Were the apostles the only ones with supernatural spiritual gifts? The apostle Paul writes about miraculous gifts like speaking in tongues in 1 Corinthians 14. But who was he writing to and what was he trying to address?
The Corinthian church had a lot of issues. There were theological questions, moral problems, and divisions in the church. One of the things that Paul addressed was fighting caused by spiritual gifts. Some Christians in Corinth were exalting themselves, saying, “Oh, my gifts are better.” They were neglecting others in the church.
So Paul emphasized that every member of the body is gifted by the Lord in unique ways. Each member plays a role. And he makes it clear that it wasn’t just the apostles who had these miraculous spiritual gifts in the first century. But members of the church wondered, “Do I have to speak in tongues to be saved, or is it at least a sign that I’m truly saved?” Paul says no. Not every believer has the same gift.
But are these miraculous gifts still for followers of Jesus today? My view is that those gifts passed out of the ordinary life of the church as the word of God continued to advance and local churches were established.

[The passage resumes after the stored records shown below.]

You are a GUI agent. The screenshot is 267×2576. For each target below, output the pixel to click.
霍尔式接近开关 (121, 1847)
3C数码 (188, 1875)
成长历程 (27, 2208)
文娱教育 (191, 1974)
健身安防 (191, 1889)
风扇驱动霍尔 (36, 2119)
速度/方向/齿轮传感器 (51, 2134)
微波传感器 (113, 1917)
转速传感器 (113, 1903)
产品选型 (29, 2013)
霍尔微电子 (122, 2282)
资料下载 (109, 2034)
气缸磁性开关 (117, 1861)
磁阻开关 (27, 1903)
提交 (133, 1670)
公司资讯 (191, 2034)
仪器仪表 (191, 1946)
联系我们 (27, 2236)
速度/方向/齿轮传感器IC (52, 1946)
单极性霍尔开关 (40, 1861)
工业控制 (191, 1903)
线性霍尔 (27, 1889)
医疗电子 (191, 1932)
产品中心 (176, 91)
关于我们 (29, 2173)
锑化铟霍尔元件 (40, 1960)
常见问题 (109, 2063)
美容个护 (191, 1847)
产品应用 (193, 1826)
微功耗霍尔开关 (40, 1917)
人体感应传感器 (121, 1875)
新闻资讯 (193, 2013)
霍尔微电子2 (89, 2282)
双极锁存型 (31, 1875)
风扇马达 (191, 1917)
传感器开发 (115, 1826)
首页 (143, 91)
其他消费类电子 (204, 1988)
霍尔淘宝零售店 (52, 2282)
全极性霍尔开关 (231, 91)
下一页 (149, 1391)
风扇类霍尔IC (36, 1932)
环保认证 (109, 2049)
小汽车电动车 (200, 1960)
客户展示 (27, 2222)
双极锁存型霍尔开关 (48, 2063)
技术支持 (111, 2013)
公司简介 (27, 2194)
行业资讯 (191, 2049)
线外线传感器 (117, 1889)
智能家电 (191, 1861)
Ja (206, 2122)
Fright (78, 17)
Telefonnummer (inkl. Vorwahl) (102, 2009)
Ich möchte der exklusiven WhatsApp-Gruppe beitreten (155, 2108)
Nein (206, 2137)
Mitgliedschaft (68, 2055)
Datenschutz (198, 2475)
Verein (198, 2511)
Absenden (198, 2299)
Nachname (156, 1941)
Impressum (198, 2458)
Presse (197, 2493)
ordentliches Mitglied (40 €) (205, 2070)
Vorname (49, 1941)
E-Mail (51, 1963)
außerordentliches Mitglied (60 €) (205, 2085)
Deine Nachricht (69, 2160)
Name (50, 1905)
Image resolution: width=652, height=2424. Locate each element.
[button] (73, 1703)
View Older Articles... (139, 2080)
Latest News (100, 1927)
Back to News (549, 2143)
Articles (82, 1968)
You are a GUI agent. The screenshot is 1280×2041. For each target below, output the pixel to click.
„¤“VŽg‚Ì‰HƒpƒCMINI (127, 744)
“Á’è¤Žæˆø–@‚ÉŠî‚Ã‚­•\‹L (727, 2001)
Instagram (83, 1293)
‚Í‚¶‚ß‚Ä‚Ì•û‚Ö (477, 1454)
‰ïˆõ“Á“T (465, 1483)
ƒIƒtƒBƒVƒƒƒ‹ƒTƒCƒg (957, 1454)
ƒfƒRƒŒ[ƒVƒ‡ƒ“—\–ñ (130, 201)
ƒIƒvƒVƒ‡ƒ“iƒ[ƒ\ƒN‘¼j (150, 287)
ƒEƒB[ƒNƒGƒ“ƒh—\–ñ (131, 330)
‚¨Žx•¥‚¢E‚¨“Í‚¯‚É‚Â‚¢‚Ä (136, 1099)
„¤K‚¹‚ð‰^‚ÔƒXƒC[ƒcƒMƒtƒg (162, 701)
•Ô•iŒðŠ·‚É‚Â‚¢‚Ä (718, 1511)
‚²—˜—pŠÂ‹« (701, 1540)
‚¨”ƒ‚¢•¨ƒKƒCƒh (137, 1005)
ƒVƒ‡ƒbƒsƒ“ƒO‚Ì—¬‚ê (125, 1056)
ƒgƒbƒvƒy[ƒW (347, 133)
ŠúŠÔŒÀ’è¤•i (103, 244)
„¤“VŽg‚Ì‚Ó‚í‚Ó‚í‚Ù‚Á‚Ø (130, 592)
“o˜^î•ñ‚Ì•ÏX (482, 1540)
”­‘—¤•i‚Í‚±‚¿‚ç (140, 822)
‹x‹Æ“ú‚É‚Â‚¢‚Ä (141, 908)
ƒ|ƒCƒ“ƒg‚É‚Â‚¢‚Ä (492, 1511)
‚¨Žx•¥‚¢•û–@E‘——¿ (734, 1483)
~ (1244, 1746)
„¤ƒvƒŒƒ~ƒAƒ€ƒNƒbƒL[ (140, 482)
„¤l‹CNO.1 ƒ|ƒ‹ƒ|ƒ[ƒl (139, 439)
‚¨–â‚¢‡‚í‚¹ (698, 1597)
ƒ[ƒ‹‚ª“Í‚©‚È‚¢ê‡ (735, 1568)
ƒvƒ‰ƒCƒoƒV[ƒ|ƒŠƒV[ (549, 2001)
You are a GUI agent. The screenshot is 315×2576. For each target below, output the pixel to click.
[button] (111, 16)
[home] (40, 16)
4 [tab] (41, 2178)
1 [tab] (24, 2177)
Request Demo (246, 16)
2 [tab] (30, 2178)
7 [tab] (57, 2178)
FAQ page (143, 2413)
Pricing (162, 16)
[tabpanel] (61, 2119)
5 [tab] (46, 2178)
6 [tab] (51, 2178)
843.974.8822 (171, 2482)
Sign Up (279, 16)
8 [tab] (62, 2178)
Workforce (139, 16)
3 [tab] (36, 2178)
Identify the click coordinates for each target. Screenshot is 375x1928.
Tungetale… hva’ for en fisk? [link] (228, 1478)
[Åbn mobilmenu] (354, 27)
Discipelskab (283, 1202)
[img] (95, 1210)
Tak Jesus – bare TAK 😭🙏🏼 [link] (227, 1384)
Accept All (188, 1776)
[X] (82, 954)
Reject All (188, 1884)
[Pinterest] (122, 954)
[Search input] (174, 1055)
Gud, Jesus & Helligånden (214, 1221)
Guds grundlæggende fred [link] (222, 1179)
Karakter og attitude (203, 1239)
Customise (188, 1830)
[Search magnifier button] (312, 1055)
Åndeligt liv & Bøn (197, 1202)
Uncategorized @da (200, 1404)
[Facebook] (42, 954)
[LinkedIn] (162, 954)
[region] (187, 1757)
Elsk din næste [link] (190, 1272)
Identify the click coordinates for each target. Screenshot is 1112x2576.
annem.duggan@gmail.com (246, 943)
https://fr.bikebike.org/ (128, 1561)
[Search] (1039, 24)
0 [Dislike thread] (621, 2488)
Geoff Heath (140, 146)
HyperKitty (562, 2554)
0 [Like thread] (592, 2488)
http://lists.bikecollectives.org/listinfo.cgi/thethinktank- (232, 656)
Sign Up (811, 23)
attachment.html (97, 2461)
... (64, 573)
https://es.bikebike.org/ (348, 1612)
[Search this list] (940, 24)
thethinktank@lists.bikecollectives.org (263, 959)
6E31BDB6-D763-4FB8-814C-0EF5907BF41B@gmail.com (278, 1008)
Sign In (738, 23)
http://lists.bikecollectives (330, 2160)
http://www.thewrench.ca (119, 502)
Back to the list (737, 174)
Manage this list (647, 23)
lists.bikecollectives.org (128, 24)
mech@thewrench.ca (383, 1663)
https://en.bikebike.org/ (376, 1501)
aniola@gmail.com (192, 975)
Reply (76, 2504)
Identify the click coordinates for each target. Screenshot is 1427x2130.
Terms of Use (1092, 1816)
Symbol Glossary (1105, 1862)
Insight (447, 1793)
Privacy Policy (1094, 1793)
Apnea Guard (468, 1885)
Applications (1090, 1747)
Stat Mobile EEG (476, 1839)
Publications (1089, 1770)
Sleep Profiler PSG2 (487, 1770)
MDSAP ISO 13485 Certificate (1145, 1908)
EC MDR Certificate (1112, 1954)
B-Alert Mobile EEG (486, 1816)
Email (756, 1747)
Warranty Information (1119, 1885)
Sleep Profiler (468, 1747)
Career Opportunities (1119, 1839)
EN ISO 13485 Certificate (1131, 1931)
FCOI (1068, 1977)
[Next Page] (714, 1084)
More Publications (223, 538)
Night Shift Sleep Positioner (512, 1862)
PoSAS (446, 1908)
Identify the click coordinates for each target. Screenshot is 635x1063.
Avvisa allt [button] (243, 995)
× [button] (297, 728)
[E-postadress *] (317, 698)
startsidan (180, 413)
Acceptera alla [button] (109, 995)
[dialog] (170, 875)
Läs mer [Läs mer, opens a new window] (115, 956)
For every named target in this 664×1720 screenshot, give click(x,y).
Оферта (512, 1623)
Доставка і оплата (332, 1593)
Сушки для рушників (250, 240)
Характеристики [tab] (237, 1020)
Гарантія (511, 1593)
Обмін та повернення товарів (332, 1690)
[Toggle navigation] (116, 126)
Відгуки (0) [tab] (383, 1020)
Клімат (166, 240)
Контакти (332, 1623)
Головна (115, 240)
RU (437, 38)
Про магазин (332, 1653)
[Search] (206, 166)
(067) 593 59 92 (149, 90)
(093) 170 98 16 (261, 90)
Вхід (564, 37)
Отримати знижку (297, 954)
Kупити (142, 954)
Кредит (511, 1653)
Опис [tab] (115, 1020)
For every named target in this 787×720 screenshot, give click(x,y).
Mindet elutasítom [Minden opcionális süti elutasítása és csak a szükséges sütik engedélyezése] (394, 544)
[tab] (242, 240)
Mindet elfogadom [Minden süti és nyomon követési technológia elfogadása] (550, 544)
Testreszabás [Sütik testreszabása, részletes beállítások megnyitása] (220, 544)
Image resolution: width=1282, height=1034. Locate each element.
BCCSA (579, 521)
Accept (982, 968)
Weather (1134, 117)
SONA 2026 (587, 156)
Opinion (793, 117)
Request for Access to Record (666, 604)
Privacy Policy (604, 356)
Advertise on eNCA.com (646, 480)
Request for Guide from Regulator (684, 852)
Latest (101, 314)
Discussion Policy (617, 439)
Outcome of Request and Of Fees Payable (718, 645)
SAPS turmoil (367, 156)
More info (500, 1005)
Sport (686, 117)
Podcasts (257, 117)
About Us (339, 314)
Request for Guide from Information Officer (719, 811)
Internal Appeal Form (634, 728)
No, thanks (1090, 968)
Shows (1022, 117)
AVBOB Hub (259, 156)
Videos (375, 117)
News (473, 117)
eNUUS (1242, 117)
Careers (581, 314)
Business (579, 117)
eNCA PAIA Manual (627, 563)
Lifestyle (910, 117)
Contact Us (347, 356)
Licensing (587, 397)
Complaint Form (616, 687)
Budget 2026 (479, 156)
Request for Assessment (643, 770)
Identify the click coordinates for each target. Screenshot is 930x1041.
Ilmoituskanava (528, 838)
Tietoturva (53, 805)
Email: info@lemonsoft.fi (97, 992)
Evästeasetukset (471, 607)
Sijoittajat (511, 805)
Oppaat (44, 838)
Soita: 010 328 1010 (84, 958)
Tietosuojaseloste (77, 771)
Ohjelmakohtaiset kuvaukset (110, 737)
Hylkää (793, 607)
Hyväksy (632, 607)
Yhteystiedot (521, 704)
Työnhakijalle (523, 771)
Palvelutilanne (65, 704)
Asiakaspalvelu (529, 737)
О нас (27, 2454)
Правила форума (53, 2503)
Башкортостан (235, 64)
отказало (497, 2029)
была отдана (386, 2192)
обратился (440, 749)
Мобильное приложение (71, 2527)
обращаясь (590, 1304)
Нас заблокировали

You don’t read in 1 Timothy 3 or Titus 1 the qualifications for prophets within the New Covenant community. But you do have the qualifications for elders and deacons. It seems like those are going to be the ordinary officers in the life of the church—not prophets who receive revelations directly from God.
So I don’t think that you have prophets today walking around like you did in the days of Jeremiah and Isaiah or in this transitional period in the New Testament church. These sign gifts were meant to help fix people’s eyes on the gospel and the forgiveness of sins. That’s why God was working in this miraculous way at this stage of redemptive history, when the gospel was first going out. Hebrews 2:3–4 says, “How shall we escape if we neglect such a great salvation? It was declared at first by the Lord, and it was attested to us by those who heard, while God also bore witness by signs and wonders, and various miracles and by gifts of the Holy Spirit distributed according to His will.”
In other words, what was the purpose of those miracles and those gifts of the Holy Spirit? It was to bear witness to the message of salvation in Jesus Christ. That’s what needs to be central in Christian ministry. The message of Christ crucified for the forgiveness of our sins. That’s what we should hear about every single week when we gather together with the people of God.
It’s that message that the gifts of the Holy Spirit in the first-century church were meant to bolster. And so can God work in extraordinary ways today? Yes, he can, if he chooses to. But ordinarily, he works through the faithful preaching of Scripture.